It is the dog days of August, that week after the first preseason game when football is no longer new but there are still enough days in training camp to check off. This is why middle linebacker Logan Wilson re-upped for four more years and why Pro Bowl left tackle Orlando Brown Jr. is glad he's here. And all the elements of head coach Zac Taylor's philosophy of streamlined intensity and precautionary approach were on display during Monday's practice on the Kettering Health Practice Fields that saw the season's first rain.
The Bengals worked in controlled busts of long drives in the team drills. Sometimes they went off script to jam in more snaps. Rookie cornerback DJ Turner got nicked and most likely would have returned if it was a game. But it wasn't and he didn't. Two-time 1,000-yard receiver Tee Higgins, who didn't work in last week's joint practices with the Packers, was all over the place Sunday and Monday.

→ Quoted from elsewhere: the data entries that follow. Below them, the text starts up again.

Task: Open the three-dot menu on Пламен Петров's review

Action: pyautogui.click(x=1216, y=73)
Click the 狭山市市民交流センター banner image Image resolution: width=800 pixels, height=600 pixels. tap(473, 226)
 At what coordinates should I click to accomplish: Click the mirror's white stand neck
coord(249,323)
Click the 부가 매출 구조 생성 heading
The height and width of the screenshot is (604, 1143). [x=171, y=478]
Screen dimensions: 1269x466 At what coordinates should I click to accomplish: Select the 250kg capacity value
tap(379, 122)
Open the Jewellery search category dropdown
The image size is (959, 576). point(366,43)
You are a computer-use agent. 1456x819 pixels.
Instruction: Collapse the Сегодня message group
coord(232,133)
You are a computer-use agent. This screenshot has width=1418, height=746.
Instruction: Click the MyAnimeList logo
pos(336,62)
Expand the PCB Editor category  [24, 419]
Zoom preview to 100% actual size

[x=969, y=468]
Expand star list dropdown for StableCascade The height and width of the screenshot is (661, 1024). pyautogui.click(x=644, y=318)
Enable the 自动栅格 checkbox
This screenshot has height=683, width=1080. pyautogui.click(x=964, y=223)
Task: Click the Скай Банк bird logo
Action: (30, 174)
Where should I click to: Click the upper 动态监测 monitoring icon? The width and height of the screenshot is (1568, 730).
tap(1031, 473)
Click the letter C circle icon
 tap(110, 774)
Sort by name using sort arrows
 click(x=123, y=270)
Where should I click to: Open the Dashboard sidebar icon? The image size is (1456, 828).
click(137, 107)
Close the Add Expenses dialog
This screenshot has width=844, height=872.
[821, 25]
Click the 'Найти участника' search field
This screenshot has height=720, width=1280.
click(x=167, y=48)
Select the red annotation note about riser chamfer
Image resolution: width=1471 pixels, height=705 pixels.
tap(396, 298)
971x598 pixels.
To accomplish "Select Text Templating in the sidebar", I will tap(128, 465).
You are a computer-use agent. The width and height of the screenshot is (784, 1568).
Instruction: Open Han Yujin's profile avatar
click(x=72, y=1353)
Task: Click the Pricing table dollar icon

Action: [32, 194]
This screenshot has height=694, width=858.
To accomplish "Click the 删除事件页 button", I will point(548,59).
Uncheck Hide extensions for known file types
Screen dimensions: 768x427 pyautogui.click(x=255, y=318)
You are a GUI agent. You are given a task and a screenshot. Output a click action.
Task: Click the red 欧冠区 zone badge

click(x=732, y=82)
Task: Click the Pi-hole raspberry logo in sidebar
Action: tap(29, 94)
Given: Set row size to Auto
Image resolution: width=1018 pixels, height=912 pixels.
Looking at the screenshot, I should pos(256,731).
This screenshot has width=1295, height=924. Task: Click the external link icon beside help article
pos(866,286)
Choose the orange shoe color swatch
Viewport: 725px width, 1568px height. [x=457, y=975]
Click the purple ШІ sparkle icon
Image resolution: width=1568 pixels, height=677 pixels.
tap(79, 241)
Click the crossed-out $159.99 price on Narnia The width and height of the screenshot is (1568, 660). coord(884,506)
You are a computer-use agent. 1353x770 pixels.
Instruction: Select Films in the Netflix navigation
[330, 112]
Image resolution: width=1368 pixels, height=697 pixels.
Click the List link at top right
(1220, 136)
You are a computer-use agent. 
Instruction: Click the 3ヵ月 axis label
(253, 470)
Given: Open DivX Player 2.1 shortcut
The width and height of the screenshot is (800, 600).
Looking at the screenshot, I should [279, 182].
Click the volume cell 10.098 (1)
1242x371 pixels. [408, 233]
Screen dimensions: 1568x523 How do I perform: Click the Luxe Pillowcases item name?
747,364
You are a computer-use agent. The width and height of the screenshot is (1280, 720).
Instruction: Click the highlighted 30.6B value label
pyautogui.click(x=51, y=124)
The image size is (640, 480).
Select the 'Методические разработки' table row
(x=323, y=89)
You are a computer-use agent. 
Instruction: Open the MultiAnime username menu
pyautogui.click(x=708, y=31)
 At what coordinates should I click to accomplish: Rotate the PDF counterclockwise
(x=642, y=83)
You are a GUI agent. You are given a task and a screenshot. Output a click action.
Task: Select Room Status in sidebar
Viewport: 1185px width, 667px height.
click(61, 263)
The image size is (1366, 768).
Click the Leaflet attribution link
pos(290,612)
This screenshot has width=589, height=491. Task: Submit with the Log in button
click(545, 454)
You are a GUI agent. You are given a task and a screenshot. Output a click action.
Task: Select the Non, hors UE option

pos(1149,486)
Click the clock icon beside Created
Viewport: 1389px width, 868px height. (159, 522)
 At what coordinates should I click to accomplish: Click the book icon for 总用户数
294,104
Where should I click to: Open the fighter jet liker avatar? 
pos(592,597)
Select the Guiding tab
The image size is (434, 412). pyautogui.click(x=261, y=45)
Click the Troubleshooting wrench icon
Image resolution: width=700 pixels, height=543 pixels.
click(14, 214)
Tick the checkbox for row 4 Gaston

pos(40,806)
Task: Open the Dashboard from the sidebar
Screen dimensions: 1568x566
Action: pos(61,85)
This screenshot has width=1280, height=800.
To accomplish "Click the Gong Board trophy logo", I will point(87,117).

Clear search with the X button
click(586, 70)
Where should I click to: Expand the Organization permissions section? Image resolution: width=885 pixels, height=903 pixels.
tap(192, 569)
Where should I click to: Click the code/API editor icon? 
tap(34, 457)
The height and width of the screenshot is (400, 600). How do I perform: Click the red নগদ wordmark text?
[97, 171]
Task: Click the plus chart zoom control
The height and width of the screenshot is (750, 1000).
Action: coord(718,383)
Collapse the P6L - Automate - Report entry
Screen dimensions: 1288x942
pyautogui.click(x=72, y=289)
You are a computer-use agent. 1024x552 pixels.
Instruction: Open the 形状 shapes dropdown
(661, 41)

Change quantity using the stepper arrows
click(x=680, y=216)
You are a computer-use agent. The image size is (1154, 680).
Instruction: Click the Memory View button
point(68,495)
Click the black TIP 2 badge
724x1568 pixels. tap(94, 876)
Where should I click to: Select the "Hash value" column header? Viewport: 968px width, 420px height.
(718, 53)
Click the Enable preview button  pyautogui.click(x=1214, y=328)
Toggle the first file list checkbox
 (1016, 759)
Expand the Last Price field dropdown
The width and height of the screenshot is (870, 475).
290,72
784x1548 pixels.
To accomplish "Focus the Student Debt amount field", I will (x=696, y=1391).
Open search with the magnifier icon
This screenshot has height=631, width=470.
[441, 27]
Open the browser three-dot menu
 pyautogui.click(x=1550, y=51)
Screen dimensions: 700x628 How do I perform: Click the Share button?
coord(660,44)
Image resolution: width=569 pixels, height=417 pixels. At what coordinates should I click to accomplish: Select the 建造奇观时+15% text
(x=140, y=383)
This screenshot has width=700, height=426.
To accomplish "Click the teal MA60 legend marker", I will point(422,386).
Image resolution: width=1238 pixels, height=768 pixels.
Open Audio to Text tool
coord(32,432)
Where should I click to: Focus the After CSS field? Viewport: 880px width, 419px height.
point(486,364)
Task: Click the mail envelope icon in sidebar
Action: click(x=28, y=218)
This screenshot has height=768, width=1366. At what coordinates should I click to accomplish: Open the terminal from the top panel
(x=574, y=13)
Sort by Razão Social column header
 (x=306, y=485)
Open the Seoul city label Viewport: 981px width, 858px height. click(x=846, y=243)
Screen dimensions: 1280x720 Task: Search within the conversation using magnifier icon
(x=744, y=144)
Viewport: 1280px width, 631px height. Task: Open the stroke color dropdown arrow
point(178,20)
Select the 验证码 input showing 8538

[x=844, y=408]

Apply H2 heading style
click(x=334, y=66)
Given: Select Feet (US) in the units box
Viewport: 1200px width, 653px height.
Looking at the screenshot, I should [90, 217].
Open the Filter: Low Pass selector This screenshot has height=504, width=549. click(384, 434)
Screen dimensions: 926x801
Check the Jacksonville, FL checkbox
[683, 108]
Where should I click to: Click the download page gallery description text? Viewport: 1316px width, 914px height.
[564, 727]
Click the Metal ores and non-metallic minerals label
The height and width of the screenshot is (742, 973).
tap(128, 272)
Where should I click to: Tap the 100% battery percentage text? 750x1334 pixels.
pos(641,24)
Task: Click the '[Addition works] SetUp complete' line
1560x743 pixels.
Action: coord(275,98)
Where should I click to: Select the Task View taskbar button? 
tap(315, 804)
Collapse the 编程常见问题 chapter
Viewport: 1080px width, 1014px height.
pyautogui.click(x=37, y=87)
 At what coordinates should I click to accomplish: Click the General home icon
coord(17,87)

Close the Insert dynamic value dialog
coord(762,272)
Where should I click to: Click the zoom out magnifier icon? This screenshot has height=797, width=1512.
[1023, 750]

"The way they take care of us is special," said Brown Monday of yet another practice in pads. "It's a new school way and a new approach that has obviously been very successful for this organization and I'm very happy to be on this side of things. I've been a part of some great teams. It's a different type of workload. I'm all in on what the Cincinnati Bengals are doing."
What Taylor and strength and conditioning coach Joey Boese are doing is taking note of what the perennial playoff teams are doing and incorporating it into the daily schedule. (You can put the Bengals in that category.) They've noticed a trend of old-school ways translating to long injured reserve lists in December. It seems a week full of 60-play days or the seemingly endless sessions of two and a half hours or longer have gone the way of newspapers and record albums. Quaint memories of a different time.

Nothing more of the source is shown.